● Text extract
Food stamp caseloads grew significantly between 2007 and 2011 as the recession and lagging economic recovery led more low-income households to qualify and apply for help, according to the new report by the Center on Budget and Policy Priorities released on Monday. However, the caseload growth slowed substantially in 2012 and 2013, and then fell by about 2 percent in fiscal year 2014. 

Spending on food stamps fell by 11 percent in 2014 as a share of the gross domestic product and by nine percent after adjusting for inflation.

Fewer people participated in the program in each of the 15 months between September 2013 and November 2014 than in the same month one year earlier, according to the most recent government data available.

Indeed, 1.5 million fewer people participated in the food stamp program in November 2014 than when participation peaked in December 2012, according to the new study. In 43 states, the average number of   participants was lower in fiscal year 2014 than in fiscal year 2013.

● Extracted entries
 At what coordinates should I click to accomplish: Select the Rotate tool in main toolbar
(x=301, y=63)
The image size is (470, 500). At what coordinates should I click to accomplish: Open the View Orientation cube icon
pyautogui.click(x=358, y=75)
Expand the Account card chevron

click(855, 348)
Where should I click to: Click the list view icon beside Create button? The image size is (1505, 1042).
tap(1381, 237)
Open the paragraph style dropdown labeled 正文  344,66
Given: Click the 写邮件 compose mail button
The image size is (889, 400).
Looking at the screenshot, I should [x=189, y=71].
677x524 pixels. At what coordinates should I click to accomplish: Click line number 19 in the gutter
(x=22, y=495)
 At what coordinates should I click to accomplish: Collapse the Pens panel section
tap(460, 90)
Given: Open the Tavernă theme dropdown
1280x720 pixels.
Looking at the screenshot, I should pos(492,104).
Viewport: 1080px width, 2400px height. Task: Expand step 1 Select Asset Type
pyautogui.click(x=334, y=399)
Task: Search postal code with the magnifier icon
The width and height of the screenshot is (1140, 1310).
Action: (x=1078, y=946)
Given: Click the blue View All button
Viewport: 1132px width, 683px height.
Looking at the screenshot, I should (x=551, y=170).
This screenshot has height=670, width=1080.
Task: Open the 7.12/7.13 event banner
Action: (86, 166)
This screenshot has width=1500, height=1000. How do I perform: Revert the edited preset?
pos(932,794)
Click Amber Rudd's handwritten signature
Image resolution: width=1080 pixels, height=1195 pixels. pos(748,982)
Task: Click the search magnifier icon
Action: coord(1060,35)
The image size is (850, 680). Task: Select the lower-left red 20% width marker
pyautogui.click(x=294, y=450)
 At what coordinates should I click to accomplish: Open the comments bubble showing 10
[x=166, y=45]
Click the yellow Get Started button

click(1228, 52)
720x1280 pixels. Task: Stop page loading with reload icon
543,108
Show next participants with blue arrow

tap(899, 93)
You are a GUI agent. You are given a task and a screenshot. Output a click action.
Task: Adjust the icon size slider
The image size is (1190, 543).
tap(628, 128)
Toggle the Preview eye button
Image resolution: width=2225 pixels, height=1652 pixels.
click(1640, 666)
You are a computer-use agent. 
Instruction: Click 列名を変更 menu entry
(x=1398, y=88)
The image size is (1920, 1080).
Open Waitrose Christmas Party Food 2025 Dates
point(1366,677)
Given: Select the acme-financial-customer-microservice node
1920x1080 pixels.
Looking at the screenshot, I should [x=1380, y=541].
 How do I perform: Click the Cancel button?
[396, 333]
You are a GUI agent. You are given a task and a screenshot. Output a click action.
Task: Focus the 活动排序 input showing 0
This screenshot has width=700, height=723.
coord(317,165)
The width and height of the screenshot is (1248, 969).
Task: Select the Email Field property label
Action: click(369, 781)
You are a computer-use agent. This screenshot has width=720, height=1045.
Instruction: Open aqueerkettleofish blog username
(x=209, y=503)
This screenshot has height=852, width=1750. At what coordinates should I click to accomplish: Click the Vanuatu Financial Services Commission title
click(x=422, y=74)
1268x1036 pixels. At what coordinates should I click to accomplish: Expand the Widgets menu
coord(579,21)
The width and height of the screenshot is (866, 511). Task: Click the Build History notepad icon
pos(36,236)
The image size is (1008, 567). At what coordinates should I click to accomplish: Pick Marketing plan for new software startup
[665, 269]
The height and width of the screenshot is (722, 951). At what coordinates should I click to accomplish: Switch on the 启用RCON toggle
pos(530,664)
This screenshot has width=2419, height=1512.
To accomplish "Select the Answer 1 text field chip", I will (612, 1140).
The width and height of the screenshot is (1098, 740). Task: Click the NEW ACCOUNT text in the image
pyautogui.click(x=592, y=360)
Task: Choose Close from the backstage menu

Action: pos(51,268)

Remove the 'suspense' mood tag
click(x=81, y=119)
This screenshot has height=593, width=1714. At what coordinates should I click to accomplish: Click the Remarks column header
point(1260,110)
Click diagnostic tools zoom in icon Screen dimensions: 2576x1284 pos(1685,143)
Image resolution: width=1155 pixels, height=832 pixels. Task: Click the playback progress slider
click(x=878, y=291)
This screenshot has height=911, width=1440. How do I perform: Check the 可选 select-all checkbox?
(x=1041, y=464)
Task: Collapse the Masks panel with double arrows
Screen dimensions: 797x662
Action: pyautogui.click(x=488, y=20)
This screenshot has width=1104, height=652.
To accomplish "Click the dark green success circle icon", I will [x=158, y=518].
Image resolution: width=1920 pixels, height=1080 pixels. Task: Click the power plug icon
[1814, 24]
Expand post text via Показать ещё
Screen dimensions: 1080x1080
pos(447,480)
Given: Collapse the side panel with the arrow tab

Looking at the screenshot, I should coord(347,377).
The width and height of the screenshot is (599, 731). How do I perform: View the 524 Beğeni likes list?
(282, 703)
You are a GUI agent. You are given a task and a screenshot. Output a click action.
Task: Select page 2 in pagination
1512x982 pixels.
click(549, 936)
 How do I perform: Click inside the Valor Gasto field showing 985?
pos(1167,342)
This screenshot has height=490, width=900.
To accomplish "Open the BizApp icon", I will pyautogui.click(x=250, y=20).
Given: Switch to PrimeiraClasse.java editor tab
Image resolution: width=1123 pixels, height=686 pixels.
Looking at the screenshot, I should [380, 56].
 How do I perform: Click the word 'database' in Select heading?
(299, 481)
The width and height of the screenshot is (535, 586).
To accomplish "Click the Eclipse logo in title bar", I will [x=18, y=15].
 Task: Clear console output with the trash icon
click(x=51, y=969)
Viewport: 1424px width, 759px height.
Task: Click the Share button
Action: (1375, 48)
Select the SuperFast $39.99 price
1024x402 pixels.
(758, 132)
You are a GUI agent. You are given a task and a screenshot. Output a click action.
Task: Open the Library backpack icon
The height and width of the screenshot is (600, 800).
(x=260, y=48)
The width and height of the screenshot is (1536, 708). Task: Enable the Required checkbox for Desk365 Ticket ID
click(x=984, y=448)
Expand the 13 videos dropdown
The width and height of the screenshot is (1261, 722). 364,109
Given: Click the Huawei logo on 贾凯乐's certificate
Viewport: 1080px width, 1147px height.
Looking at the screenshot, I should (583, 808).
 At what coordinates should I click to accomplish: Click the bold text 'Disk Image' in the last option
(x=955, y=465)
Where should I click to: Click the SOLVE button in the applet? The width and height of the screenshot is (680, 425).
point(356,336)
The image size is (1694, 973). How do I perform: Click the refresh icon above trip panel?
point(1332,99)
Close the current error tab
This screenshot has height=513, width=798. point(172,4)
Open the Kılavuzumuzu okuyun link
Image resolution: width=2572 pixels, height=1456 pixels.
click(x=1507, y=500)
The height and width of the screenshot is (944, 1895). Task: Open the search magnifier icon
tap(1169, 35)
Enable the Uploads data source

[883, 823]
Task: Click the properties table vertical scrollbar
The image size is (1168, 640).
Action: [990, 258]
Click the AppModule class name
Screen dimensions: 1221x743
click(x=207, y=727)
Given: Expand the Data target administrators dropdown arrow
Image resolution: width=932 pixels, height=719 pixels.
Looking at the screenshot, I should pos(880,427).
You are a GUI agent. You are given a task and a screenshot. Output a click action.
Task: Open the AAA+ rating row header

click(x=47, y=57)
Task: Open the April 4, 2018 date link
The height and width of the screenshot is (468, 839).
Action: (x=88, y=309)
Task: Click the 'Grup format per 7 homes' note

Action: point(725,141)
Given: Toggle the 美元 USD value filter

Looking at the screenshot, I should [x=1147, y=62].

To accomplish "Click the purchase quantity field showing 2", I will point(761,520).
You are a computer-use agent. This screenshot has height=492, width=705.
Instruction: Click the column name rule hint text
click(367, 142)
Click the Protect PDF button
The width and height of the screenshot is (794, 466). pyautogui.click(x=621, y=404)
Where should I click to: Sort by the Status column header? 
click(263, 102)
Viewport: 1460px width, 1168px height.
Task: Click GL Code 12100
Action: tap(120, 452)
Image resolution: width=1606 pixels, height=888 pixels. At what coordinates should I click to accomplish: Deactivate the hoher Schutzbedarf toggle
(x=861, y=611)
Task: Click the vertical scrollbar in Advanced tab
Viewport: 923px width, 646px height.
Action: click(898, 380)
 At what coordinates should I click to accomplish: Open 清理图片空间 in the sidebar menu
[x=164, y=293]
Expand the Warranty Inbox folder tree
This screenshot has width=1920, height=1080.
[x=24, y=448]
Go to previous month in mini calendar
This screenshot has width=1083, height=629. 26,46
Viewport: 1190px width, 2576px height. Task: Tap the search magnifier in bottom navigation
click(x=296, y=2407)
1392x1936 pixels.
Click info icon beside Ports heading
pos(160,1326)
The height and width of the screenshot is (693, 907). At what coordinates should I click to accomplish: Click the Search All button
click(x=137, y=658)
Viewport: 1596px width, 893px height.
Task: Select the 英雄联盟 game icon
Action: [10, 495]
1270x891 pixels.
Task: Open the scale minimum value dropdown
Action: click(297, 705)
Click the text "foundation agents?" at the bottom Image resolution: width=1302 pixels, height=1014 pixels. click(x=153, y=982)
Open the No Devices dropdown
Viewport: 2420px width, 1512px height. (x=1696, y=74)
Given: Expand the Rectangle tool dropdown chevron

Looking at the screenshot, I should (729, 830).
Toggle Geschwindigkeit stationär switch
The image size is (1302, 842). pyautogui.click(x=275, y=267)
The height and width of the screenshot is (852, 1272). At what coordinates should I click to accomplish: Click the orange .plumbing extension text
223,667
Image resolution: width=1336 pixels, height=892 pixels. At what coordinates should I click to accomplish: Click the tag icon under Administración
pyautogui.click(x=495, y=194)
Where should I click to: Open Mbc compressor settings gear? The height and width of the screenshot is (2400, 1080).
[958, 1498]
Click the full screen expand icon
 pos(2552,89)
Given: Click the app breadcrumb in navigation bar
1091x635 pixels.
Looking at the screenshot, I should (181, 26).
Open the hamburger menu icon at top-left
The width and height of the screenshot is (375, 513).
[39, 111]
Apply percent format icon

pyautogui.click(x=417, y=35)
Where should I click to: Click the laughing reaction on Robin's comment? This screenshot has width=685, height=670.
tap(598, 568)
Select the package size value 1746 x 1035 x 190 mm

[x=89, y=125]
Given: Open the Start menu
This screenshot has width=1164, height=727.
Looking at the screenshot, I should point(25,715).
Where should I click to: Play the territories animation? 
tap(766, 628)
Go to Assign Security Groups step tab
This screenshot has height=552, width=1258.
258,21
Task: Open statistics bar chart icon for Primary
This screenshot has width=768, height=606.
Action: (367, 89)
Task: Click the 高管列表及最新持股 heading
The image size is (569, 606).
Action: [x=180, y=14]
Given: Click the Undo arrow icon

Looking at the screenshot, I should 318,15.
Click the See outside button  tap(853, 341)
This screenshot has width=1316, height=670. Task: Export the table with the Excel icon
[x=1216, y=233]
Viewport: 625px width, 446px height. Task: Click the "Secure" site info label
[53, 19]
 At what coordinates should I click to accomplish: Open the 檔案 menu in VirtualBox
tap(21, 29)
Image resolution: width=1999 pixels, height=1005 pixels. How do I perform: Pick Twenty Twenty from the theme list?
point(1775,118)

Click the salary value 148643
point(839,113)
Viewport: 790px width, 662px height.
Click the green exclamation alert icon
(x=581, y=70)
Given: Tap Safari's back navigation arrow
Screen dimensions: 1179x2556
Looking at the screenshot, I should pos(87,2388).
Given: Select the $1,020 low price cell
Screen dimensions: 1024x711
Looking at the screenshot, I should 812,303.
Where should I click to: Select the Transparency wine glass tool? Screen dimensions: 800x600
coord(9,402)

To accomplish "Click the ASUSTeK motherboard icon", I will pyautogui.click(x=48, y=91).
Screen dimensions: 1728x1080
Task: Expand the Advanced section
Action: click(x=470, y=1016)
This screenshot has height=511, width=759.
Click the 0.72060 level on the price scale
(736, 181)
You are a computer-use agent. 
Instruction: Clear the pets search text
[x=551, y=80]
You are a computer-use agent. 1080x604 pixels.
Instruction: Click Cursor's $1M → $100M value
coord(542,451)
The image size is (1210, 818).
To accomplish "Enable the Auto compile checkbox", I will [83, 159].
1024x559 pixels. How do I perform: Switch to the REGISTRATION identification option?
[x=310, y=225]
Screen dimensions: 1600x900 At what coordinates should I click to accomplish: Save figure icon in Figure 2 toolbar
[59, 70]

● Set of tasks
A. Pull out each line of the records containing the string "beside", matching case exactly, and reproduce those lines as they appear.
B. Resume the passage on food stamp caseloads after its final sentence.

● Responses by task
A.
Where should I click to: Click the list view icon beside Create button? The image size is (1505, 1042).
Click info icon beside Ports heading

B.
The Congressional Budget Office expects that as the economy continues to improves, the number of participants will fall by about 2 to 4 percent each year over the next decade: from 46.5 million in fiscal year 2014 to 46 million in 2015, 44.3 million in 2016, and 32.8 million by 2025. By 2025 CBO forecasts that the share of the population receiving SNAP will return to close to 2007 pre-recessionary levels of about 9 percent.

Many experts anticipated this trend, despite previous reports that that demand for food stamps – the Supplemental Nutrition Assistance Program (SNAP) – persisted even as the overall U.S. unemployment rate steadily declined to 5.7 percent since the recession officially ended in June 2009.

Although the economy is improving and plenty of government and privately funded food programs exist to help those in need, an alarming number of people are still going hungry in this country, as The Fiscal Times reported late last year.

However, a combination of a steadily improving economy and a tightening of eligibility standards – including the return of a three-month limit in some states for unemployed childless adults -- contributed to the declines in caseloads, according to the CBPP study. Moreover, the end of the 2009 Recovery Act’s benefit increase contributed to a 7 percent drop in SNAP spending in 2014 -- about $450 million a month.